November 12, 2025

Product Quality Engineer, AI/ML, Hardware, Google Cloud

Senior • On-site

$165,000 - $245,000/yr

Atlanta, GA , +1


Minimum qualifications:

  • Bachelor's degree in Electrical Engineering, Computer Engineering, Materials Science, Industrial Engineering, a related technical field, or equivalent practical experience.
  • 10 years of experience in Hardware Quality, Reliability, Product Engineering, or a similar role focused on electronic systems (e.g., servers, accelerators, networking equipment).
  • 8 years of experience leading cross-functional teams to solve technical problems and drive quality improvements.
  • Experience with AI/ML system architectures, including TPU/GPU based platforms, key components (e.g., high-speed interconnects, power delivery), and characteristic failure modes.

Preferred qualifications:

  • Master's or PhD degree in Electrical Engineering or a related field.
  • Certification in Certified Reliability/Quality Engineer (CRE/CQE).
  • 12 years of experience in Quality/Reliability, with substantial direct experience in GPU/TPU or other AI/ML accelerator hardware.
  • Experience in a technical leadership role with defining quality strategy, and collaborating with executive stakeholders.
  • Experience in a customer-facing quality role with managing executive communications and escalations for technical issues, with the ability to travel as required.
  • Excellent hardware and software debugging skills, with experience in analyzing system logs, manufacturing test data, and diagnostic outputs to pinpoint root causes.

About the job

Be part of a team that pushes boundaries, developing custom silicon solutions that power the future of Google's direct-to-consumer products. You'll contribute to the innovation behind products loved by millions worldwide. Your expertise will shape the next generation of hardware experiences, delivering unparalleled performance, efficiency, and integration.

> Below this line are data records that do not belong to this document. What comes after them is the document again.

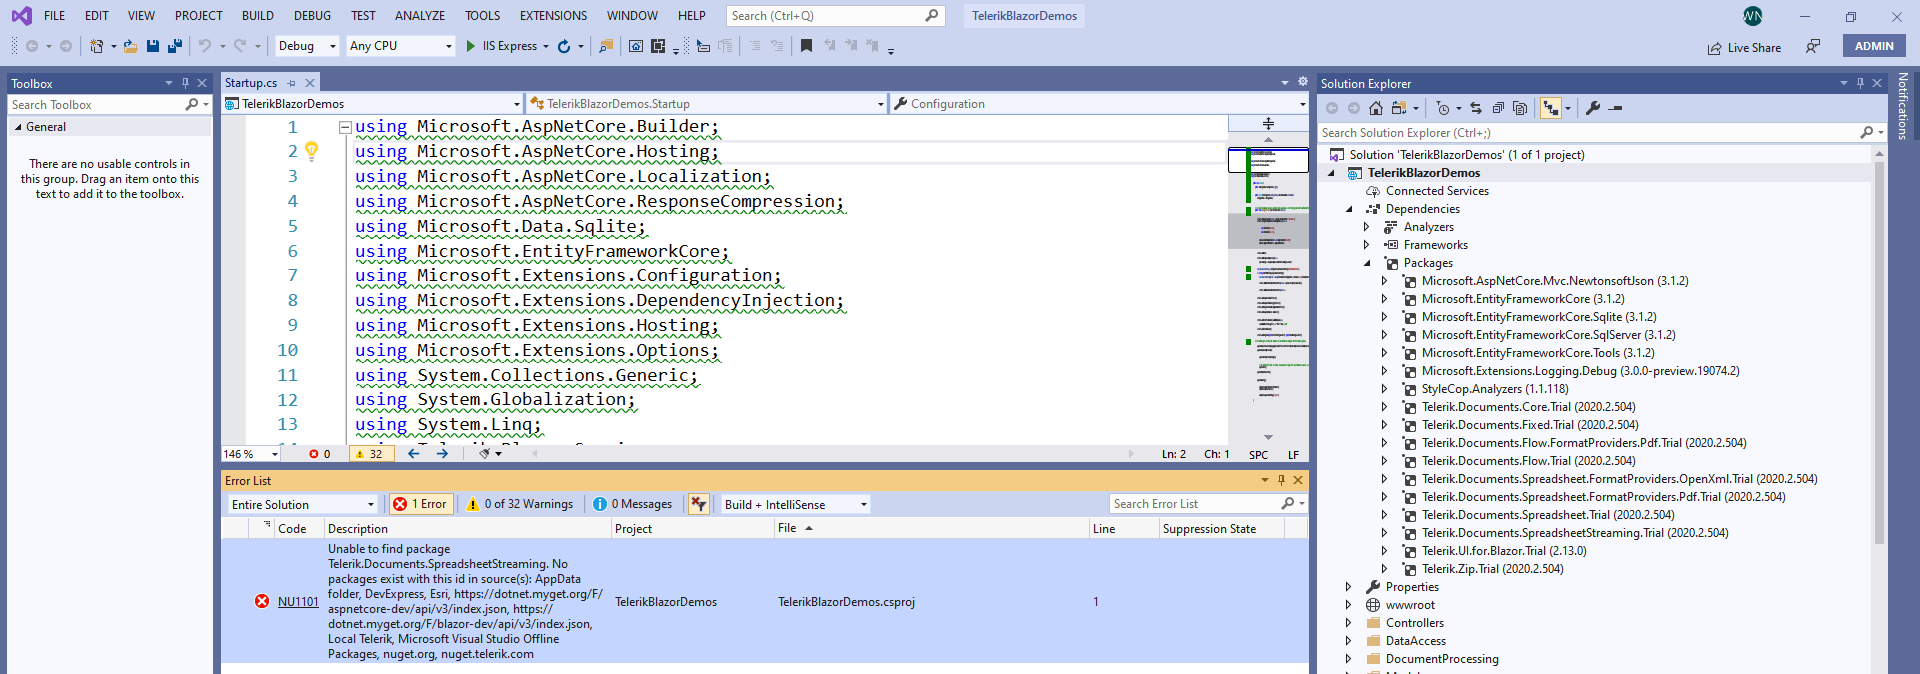Viewport: 1920px width, 674px height.
Task: Toggle the 1 Error filter button
Action: 420,504
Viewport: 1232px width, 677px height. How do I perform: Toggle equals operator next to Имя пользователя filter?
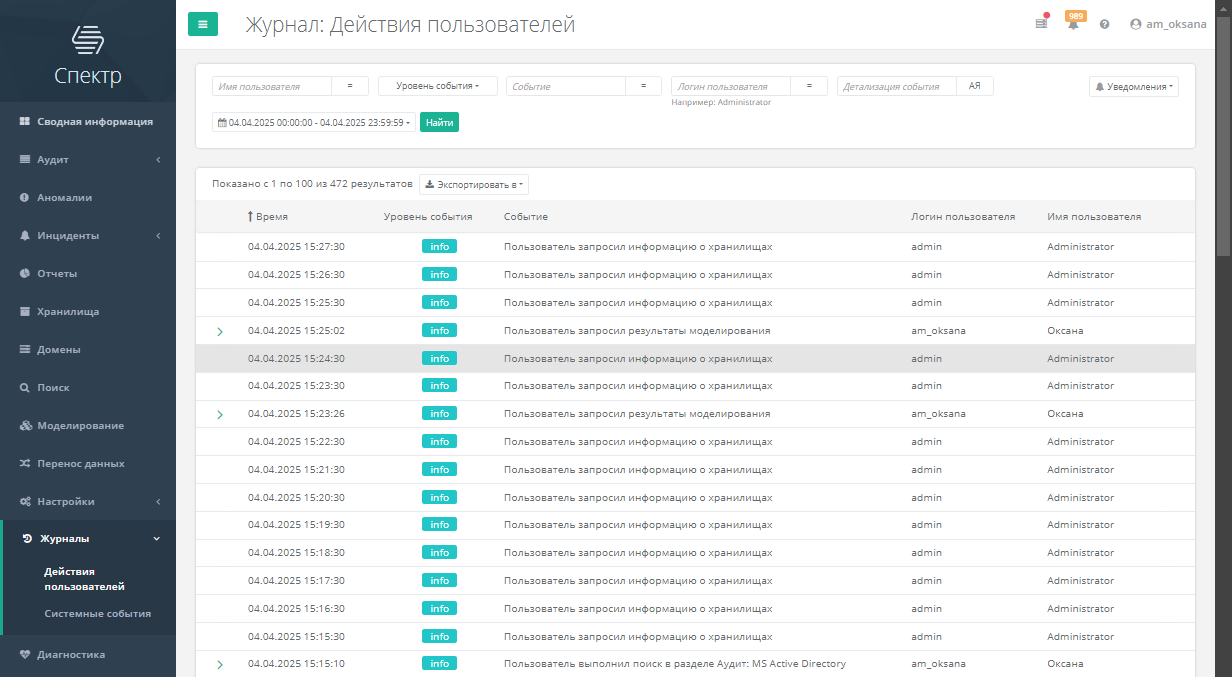350,86
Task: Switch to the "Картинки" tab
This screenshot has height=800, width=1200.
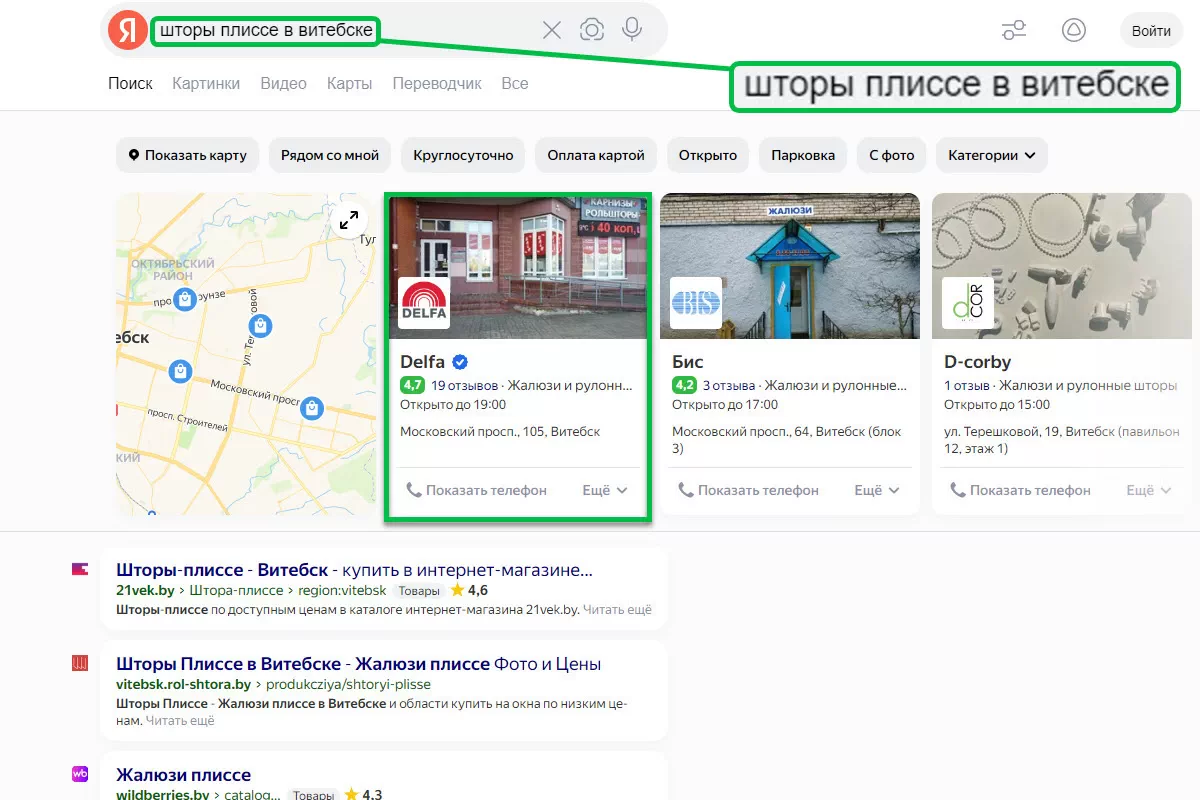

Google Cloud is powered by advanced compute, network, storage, and Artificial Intelligence (AI) platforms, built on one of the world’s largest and most sophisticated Technical Infrastructures (TI). The Cloud Supply Chain and Operations (CSCO) teams are responsible for the fast and efficient deployment of this infrastructure.

The Global Hardware Quality and Reliability (GHQR) team ensures predictable quality and reliability across all hardware components, systems including Tensor Processing Unit/Graphics Processing Unit (TPU/GPU) AI platforms and data center infrastructure. This hardware is the foundation of Google Cloud and its AI/ML capabilities, directly contributing to Google's engaged edge.

In this role, you will own the quality and reliability strategy for Google's TPU/GPU-based AI/ML platforms. You will be the quality expert, collaborating with cross-functional partners in Design, Manufacturing, and Operations to embed quality into every product. You will also analyze data, drive root cause analysis, and influence process improvements.
The AI and Infrastructure team is redefining what’s possible. We empower Google customers with breakthrough capabilities and insights by delivering AI and Infrastructure at unparalleled scale, efficiency, reliability and velocity. Our customers include Googlers, Google Cloud customers, and billions of Google users worldwide.

We're the driving force behind Google's groundbreaking innovations, empowering the development of our cutting-edge AI models, delivering unparalleled computing power to global services, and providing the essential platforms that enable developers to build the future. From software to hardware our teams are shaping the future of world-leading hyperscale computing, with key teams working on the development of our TPUs, Vertex AI for Google Cloud, Google Global Networking, Data Center operations, systems research, and much more.

The US base salary range for this full-time position is $165,000-$245,000 + bonus + equity + benefits. Our salary ranges are determined by role, level, and location. Within the range, individual pay is determined by work location and additional factors, including job-related skills, experience, and relevant education or training. Your recruiter can share more about the specific salary range for your preferred location during the hiring process.

Please note that the compensation details listed in US role postings reflect the base salary only, and do not include bonus, equity, or benefits. Learn more about benefits at Google.

Responsibilities

  • Define and own the quality and reliability strategy for TPU/GPU hardware across its entire life-cycle, from design through field support.
  • Lead the resolution of systemic quality issues in manufacturing and the field, driving Root Cause and Corrective Actions (RCCA) using structured methodologies.
  • Collaborate with engineering teams to influence design specifications, qualification plans, and test coverage to ensure product robustness and mitigate early risks.
  • Establish and monitor key quality KPIs (e.g., Average Severity Rate (ASR), Average Failure Rate (AFR), etc.). Analyze manufacturing and field data to develop predictive models and drive improvement in design and processes.
  • Act as the primary point for customer quality, managing escalations and integrating feedback. Oversee quality and corrective actions with suppliers, including Return Material Authorizations (RMA) and Process Change Notifications (PCN) qualification.